Exhaust emission control devices may comprise catalytic converters, evaporative emissions devices, scrubbing devices (e.g., hydrocarbon, sulfur, and the like), particulate filters, traps, absorbers, absorbers, reactors (e.g., non-thermal plasma reactors, and the like), and the like, as well as combinations comprising at least one of the foregoing devices. One function of these devices is to treat an exhaust stream, thereby reducing the concentration of at least one component in the exhaust stream. Such devices may be rated in terms of their performance, wherein the performance of an exhaust emission control device represents a measure of the ability of that device to reduce the concentration of a component(s) in a stream under various conditions.
Catalytic converters are one type of an exhaust emission control device, and comprise one or more catalytic materials deposited on a substrate. The composition of the catalytic materials, the composition of the substrate, and the method by which the catalytic material is deposited on the substrate serve as one way in which catalytic converters are differentiated from one another. Methods of depositing catalytic materials onto a substrate include washcoating, imbibing, impregnating, physisorbing, chemisorbing, precipitating, and combinations comprising at least one of the foregoing deposition methods.

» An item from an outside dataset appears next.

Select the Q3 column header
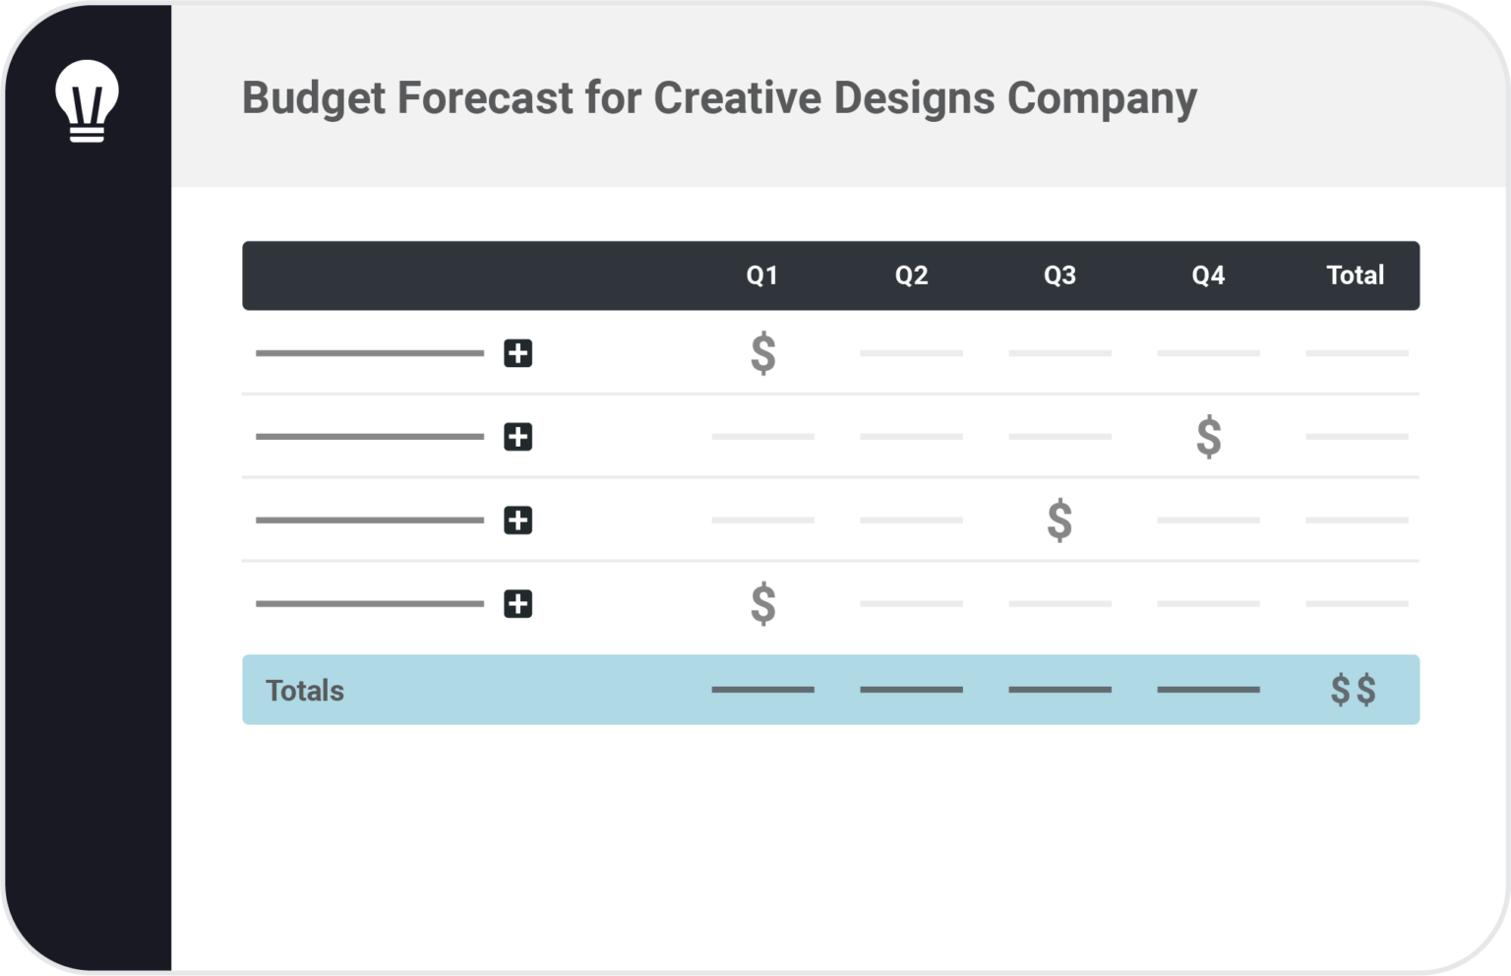Viewport: 1511px width, 976px height. click(x=1059, y=275)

Washcoating includes contacting an admixture of various components of a catalyst with a substrate such that a layer is deposited on and/or in the substrate. The term washcoat as used herein describes the layer or layers of the catalytically active admixture deposited on the substrate. In a three-way conversion catalyst, the washcoat may comprise a metal component, an aluminum oxide component, and an oxygen storage (OS) component. Stabilizers, promoters, binders, hydrogen sulfide control agents, and the like may also be present in a washcoat. Furthermore, the washcoat comprises layers of material.
These catalyst designs, the metal components, e.g., platinum group metals, are separated from each other in different catalyst layers and each layer in turn comprises support components that are optimized for the individual platinum group metals. For 2-layer designs, platinum (Pt) or palladium (Pd) may be located in the first layer in physical communication with the substrate (e.g., cordierite), while rhodium (Rh) is located in the top layer in physical communication with the exhaust stream. Generally, these 2-layer catalyst designs have the distinct disadvantage of being complex and are associated with a significant increase in manufacturing complexity and cost.
Therefore, what is need in the art is a 1-layer catalyst design with the performance of a 2-layer catalyst design.